Two weeks ago, I wrote about how to live; today I’m writing about how to die. It may seem that living and dying are two very different things, but they are completely interconnected. We learn how to live by learning how to die, and we learn how to die by learning how to live. Each informs the other.
According to this teaching how you conduct yourself during life is the most important preparation for how you conduct yourself when dying. This is actually quite provocative. We usually divide and evaluate our experience, viewing some things we do as a big deal and very important and viewing other things as trivial or insignificant. It is easy to think of dying as an end to our ability to do anything of significance and to think of living as what really matters because it is the only state where we can get things done. But the idea here is that how we conduct ourselves in every single action matters and is important in and of itself.

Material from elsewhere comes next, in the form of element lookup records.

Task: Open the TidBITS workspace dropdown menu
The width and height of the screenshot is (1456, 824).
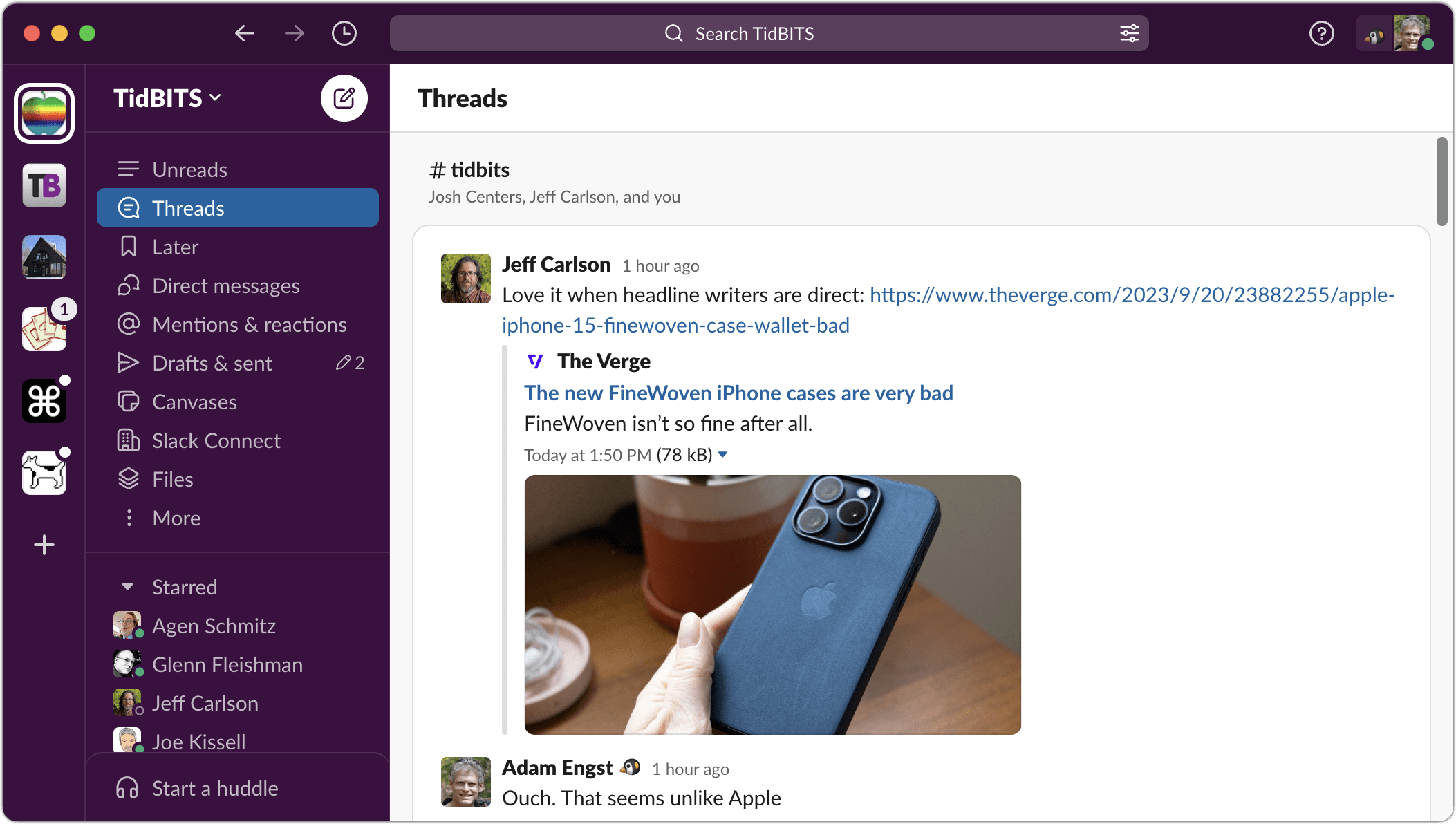Action: tap(167, 98)
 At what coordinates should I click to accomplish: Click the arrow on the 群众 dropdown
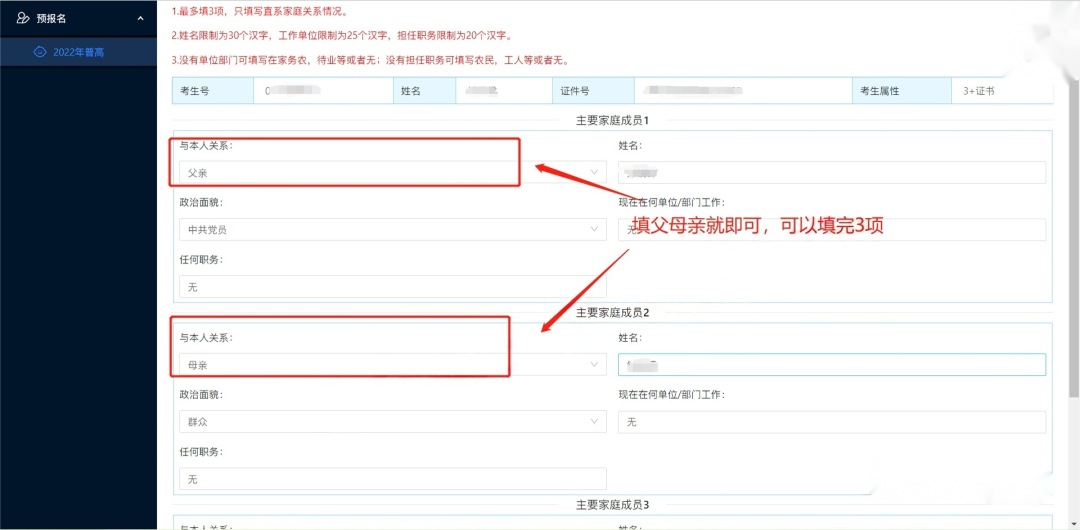pyautogui.click(x=594, y=422)
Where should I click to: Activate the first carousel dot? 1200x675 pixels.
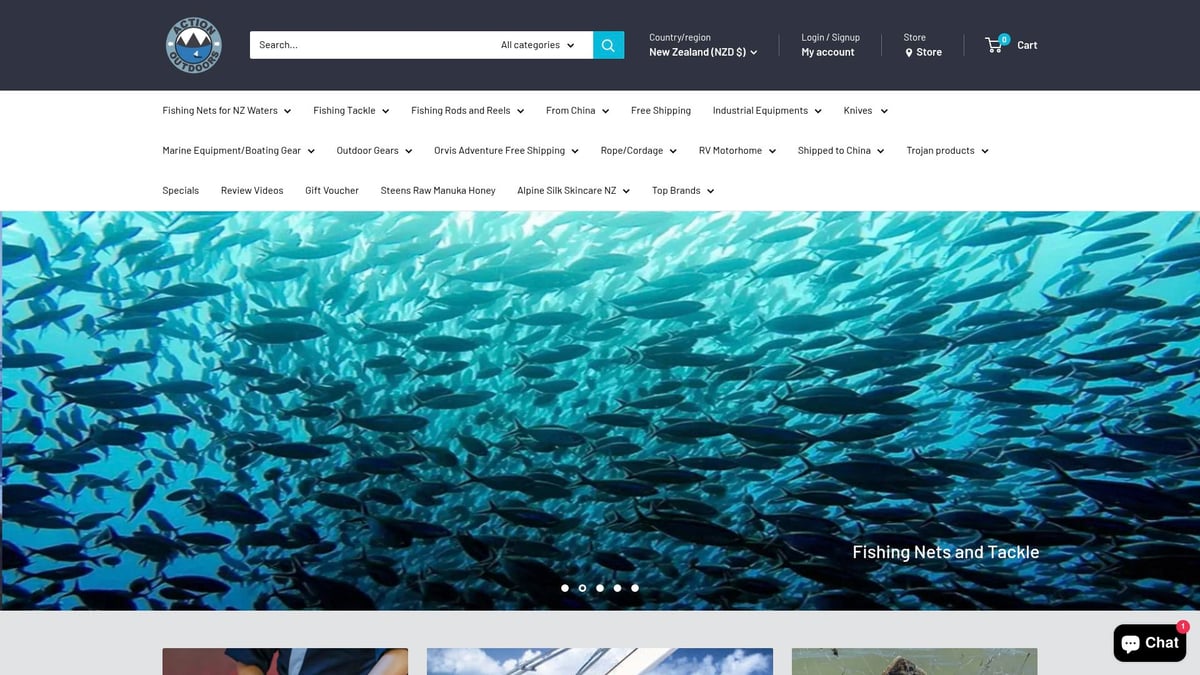[x=565, y=588]
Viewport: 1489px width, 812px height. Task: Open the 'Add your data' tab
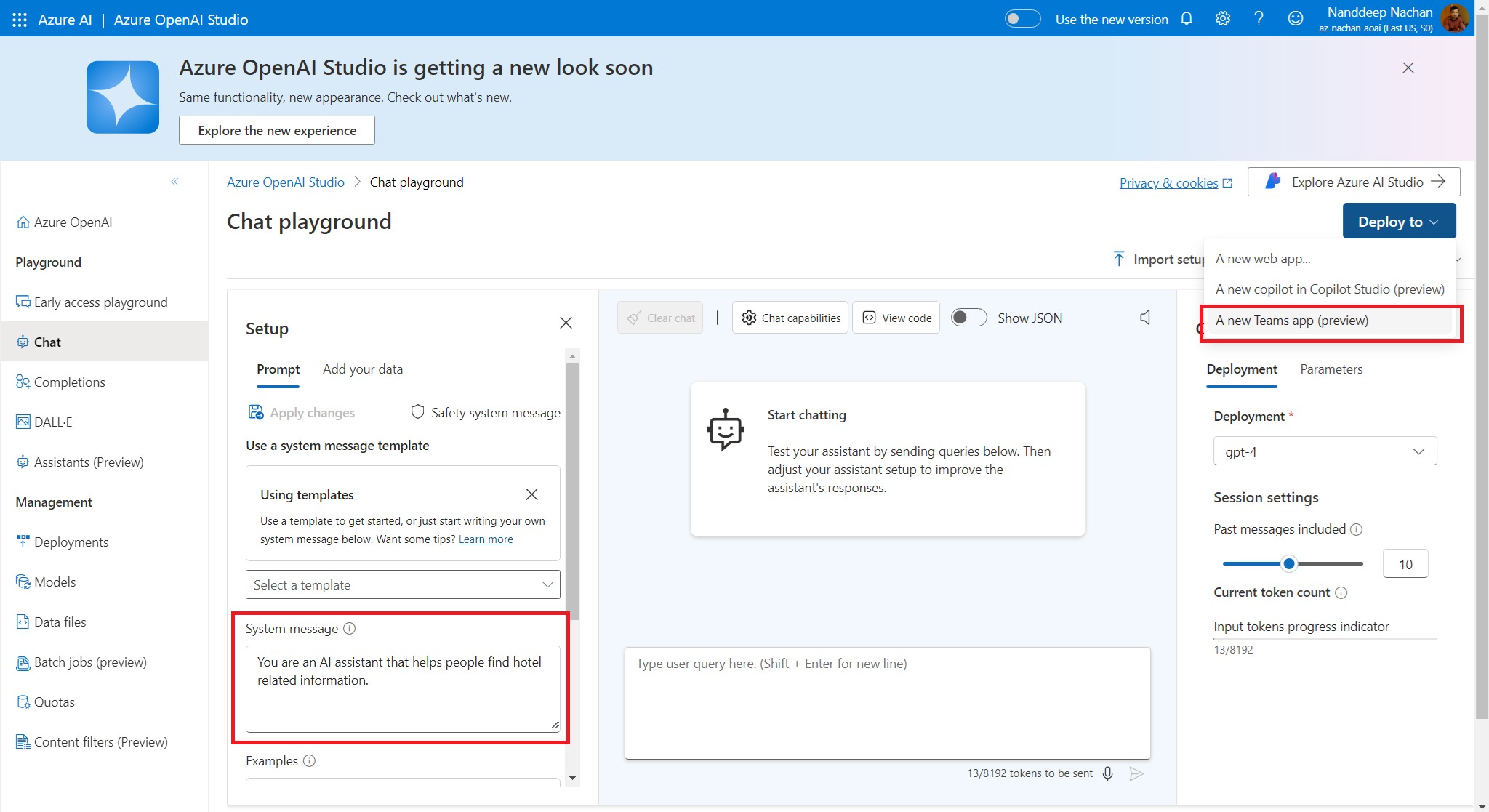click(x=362, y=369)
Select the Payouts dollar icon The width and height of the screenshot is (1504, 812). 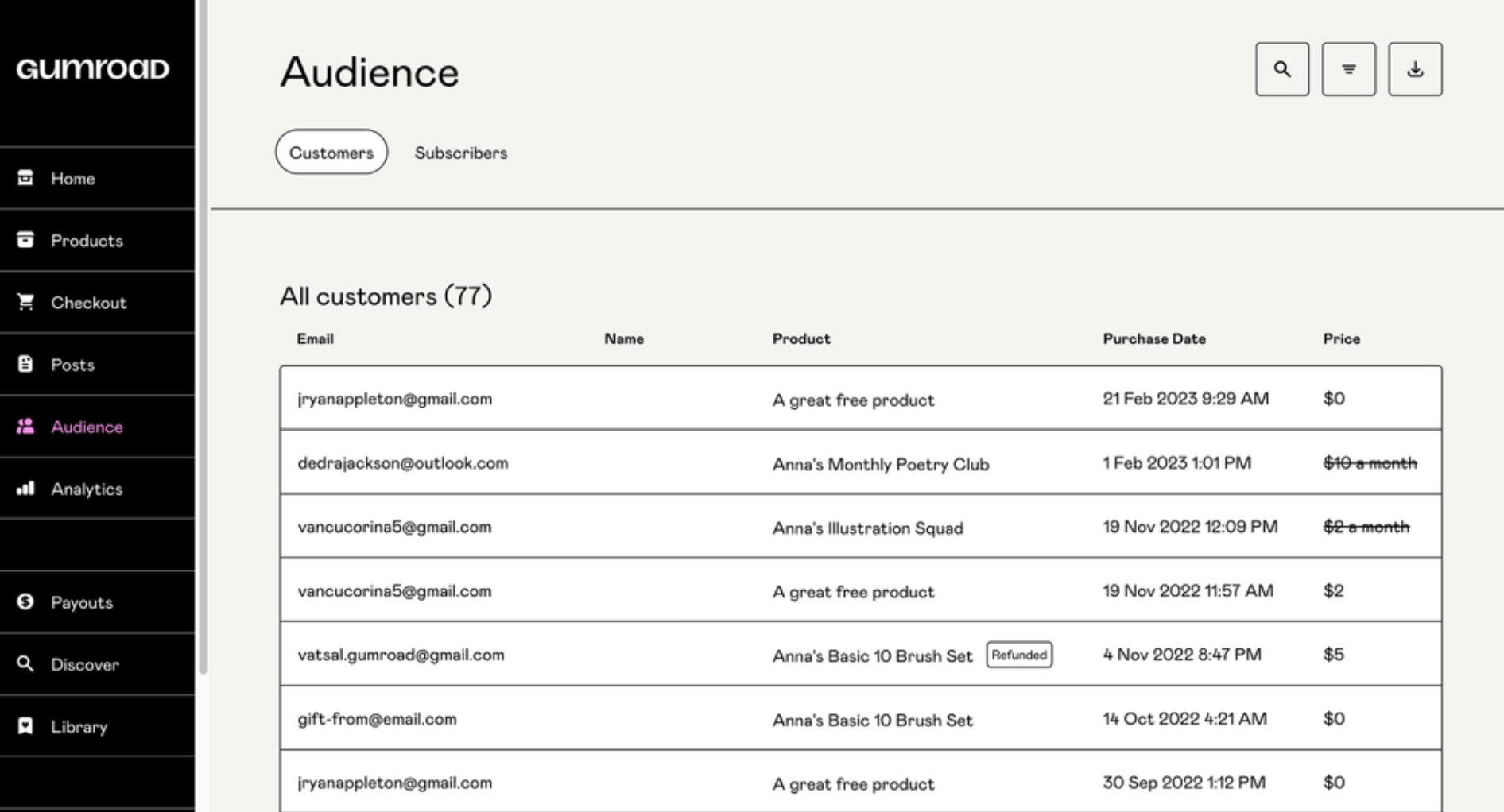(25, 601)
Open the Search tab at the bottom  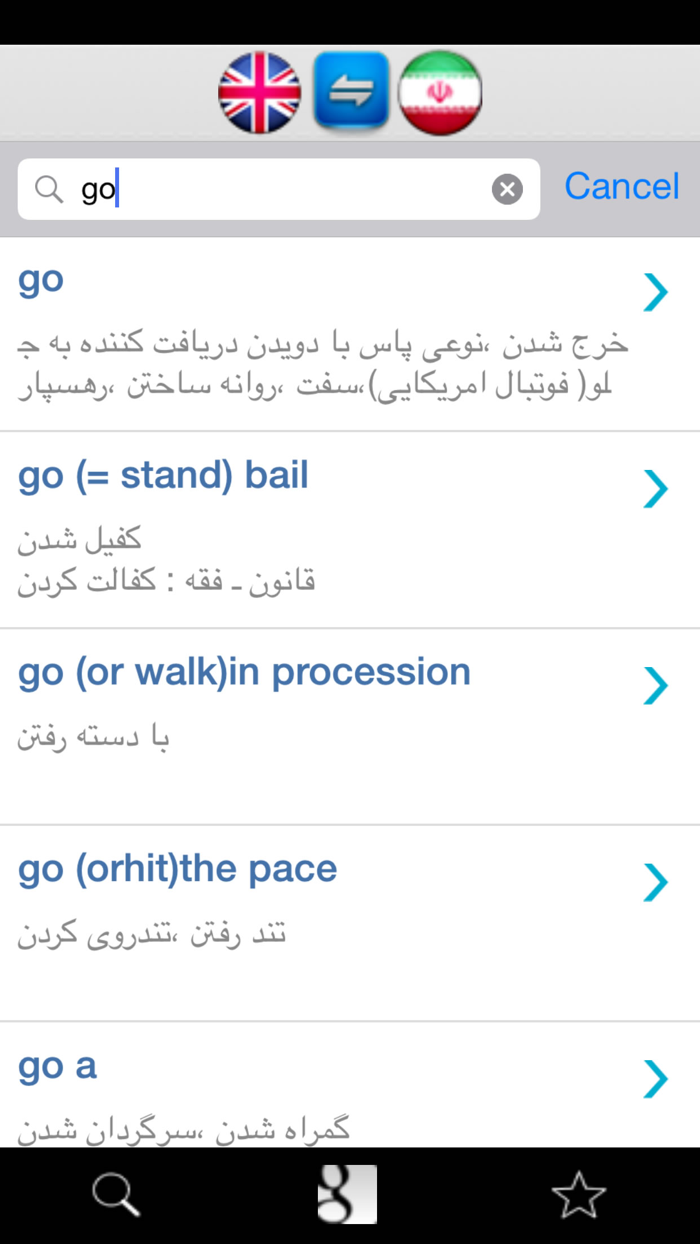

Acting properly takes strength and exertion. To begin with, you have to set your mind in the right direction. Meditation is the main method of doing this. If you are just drifting along in a haze, you will easily be thrown off course, but with a mind trained in meditation you can have clarity in every moment. It takes real determination to maintain a sane and compassionate approach even in the face of death. When we are threatened, it is so easy to lose both our sanity and our compassion.
Determination goes a long way towards a calm approach to dying, and we gain even more strength by developing an ongoing habit of mindfulness. By practice and repetition, mindfulness becomes familiar territory for you. It is like the old joke: How do you get to Carnegie Hall? Practice, practice, practice. Through practice you begin to uncover obstacles that may arise when you are facing death – obstacles such as fear and attachment. Buddhist practice gives us a way of dealing with these states. When you really look into fear and attachment, you see that they can all be traced back to the fixed belief that we have a solid separate ego, which seems to be being threatened. Many religions attempt to reduce our anxiety about dying by telling us that we will continue to exist after death and that if we are “good” we will go to heaven and live for eternity. If we are bad, we go to hell. But in Zen, we realize that there is no such thing as a solid separate ego—it has no true existence, so in fact, nothing dies.
Today’s practice: Spend some time contemplating the things that make you afraid, and how you react. Contemplate times you are in pain, and how you deal with it. Notice whatever causes you to lose your mindfulness. Determine to hold the perspective of mindfulness and compassion even in the midst of fear, pain, or dying.